» Document extract
There's been an awful lot of very vocal negative chatter about the relocation of the services, including Radio 5 Live, CBBC and BBC Sport as well as the aforementioned morning news programme.  I realised I don't say often enough how much of a wonderful initiative BBC North is - so here goes.  I don't think anyone can really have missed the main argument in favour that has already been much talked about - that the move will put the corporation closer to more of the people that pay for it, better reflect their lives and represent their interests more than is done at present.  Predictably though the controversy has mainly centred around whether Breakfast will be able to attract guests to the sofa in Salford as easily as they did in London.  This in itself is quite a frustrating debate, given that Breakfast is a news programme for over three and a half hours, with just over half an hour at the end devoted to fluffy showbiz stuff (mainly as a spoiler to stop viewers switching over to ITV1's Lorraine and then potentially staying there throughout daytime).  Perhaps the freelance journos doing much of the harping over the move only wake up towards the end of the programme and presume the rest of it pre-8.40 is much the same?

The jury's still out on whether there will be a drop in quality of the guests in this segment (although it perhaps wasn't a wise move to wheel out Shaun Ryder on day two - presumably Peter Kay will follow next week) but it's typical of the tone of the debate that it has been framed by such largely unimportant issues.  Although Breakfast was a late addition to the list of areas moving north, it's arguably the best-placed out of the news output to be broadcast from somewhere else, having as it does a much greater emphasis on domestic human-interest stories.  It'll come as a shock to my neighbours but some of these stories happen outside London and the south east.  For every C-list comedian promoting yet another panel show that can't be bothered to make the trip anymore, the team will be much closer to the heart of so many news stories and their makers that were previously out of reach.

This week also saw a focus on the safety of the area that BBC North is based in, particularly in a Telegraph article that heavily hinted that, basically, Salford is pretty rough, and those relocating from London W12 were in for a bit of a shock.  In fact, those who have spent any time in that delightful area of London will know how dodgy the White City estate that borders much of the BBC's property is.  The idea that "the north" is by definition grim and crime-ridden - presumably in contrast to London - is laughable.  I do love the capital but since moving to London it's never failed to amaze me quite how many shitty areas with not much going for them are crammed into this city, and the punchline is that most of them are ridiculously overpriced too, so it's a little ironic for a city like this to hold this perception.

There's also the story of the staff moving up to Media City.  It's no doubt a very difficult personal situation for those in departments moving north, especially those with partners and children also based in the capital, and I fully understand and sympathise with the decisions of those who have decided not to make the move.  What doesn't get talked about so much in the rush to dramatise the relocation of many staff to the new site is how the project will change the way in which many people end up working in television.  Every year, so many people are required to move to London in order to have any chance of working in their chosen area of the media.  I did it, my fiancée did it, many of my friends from university did it.  Unlike many professions it just isn't possible to remain in your local area to work in TV or radio, unless you're one of the few in the dwindling local TV and radio operations.  The demise of regional ITV companies is a case in point.  Had I been born twenty years earlier I or anyone else would have been able to work in a presentation department in a dozen cities across the UK, rather than the handful that remain now.  So the requirement of staff to move for their job - many of whom were born in London and have always worked in London - doesn't seem too much of a strain to those of us who already have, the family committments excepted (for the record, my job was re-sited in Leeds last year, and had there not been alternative positions offered I would have been tempted to relocate).

» Direction
Write the next part of the piece on the BBC's move to Salford, picking up right after its last sentence.

Screen grounding records:
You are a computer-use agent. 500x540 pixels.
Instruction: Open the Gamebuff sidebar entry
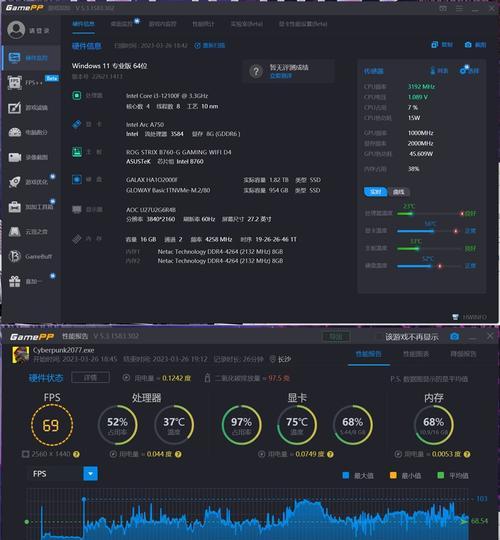(x=30, y=257)
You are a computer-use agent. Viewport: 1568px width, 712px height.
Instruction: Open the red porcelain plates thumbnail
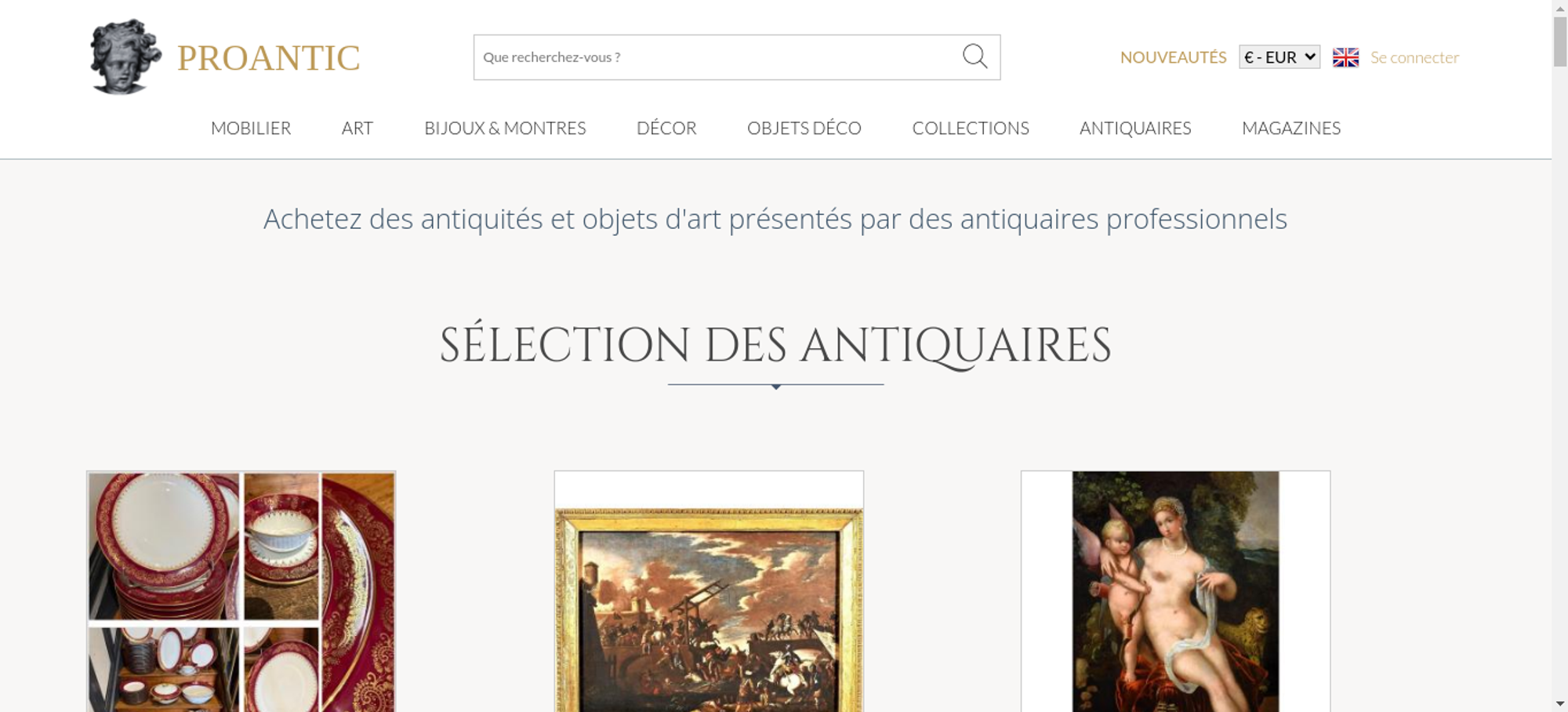coord(241,591)
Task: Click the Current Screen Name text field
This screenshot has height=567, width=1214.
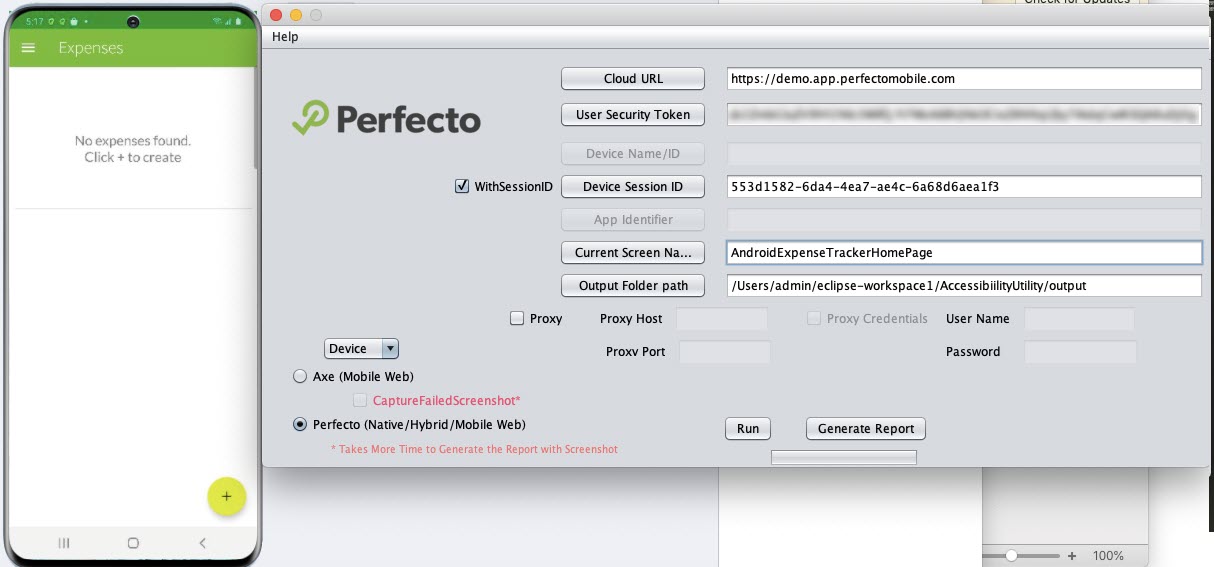Action: 964,253
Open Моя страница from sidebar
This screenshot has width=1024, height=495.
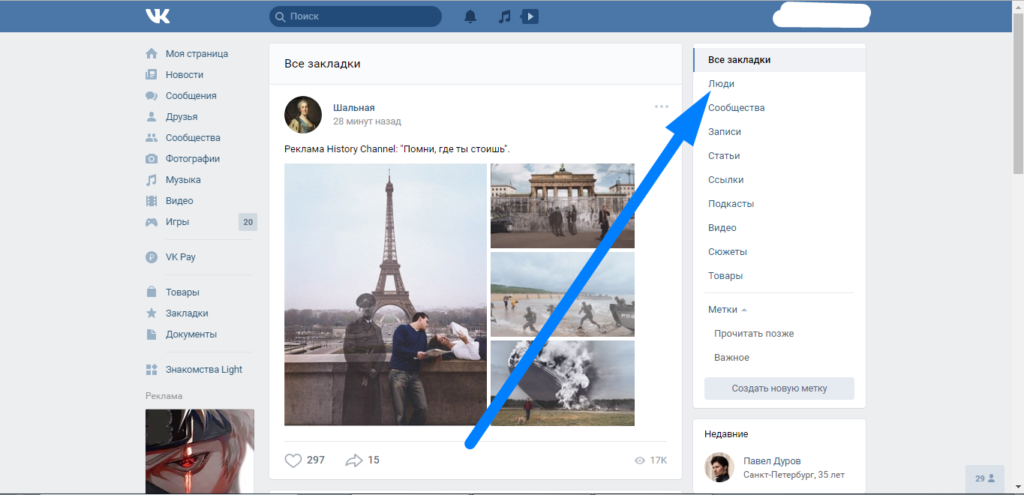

» Output for this exercise
Whilst BBC North won't reverse the situation overnight, it will in future mean that those looking to work in TV and radio have the option to look to the north west as well as the south east.  In a small but significant way it will help to counterbalance the unfortunate huge bias towards the capital.  The initial relocations involved may have costs attached, but that's the same for any job that requires you to move location.  And don't listen to those who ask what the point of a new northern operation filled full of southerners is.  Over time, as people move on, the services based in Salford will recruit those from surrounding areas - perhaps even those who would otherwise not have considered relocating to London - and so represent the north of England far better than is done currently.  It will save money in the long term by not having to pay them London-weighted wages, and avoid the relatively huge cost of doing anything in the south east.  And on the subject of the staff moving north, there are bizarre double standards being attached by the press to this process.  Every "total number of staff agreeing to move north" story was accompanied by a chorus of crowing saying that the fact it wasn't 100% meant the strategy was a flop.  The same papers were then incredulous that the new complex didn't employ that many people from the north west - i.e. it had given most roles to their existing staff from London!
The issue of travelling from London brings us back to the thorny issue of getting the guests.  It's actually pretty recent for there not to be a regular networked show airing from outside London.  Through the 70s, 80s and early 90s, Pebble Mill managed to pull in what passed as "showbiz" turns in those days - admittedly Birmingham being not as far from London as Salford is but still, way outside zone 6.  Saturday morning TV on the BBC and ITV has managed to air from Southhampton, Glasgow, Manchester and Newcastle and not end up short of talent.  The oft-quoted example of This Morning moving from Liverpool to London was in fact not entirely driven by the quest for guests.  It was as much a result of Richard and Judy's desire to relocate and the fact that Granada had just acquired LWT and so now had a London riverside studio complex they could use.  Today, there are three trains an hour from London Euston to Manchester Picadilly each taking a little over two hours - a length of time that some (slightly barmy) people take to commute into or across London every day.  Media City is also closer to Manchester Airport than Television Centre is to Heathrow.  If the guests want the publicity, they will come.  If they don't, it's hardly Parkinson.  The programme will not suffer.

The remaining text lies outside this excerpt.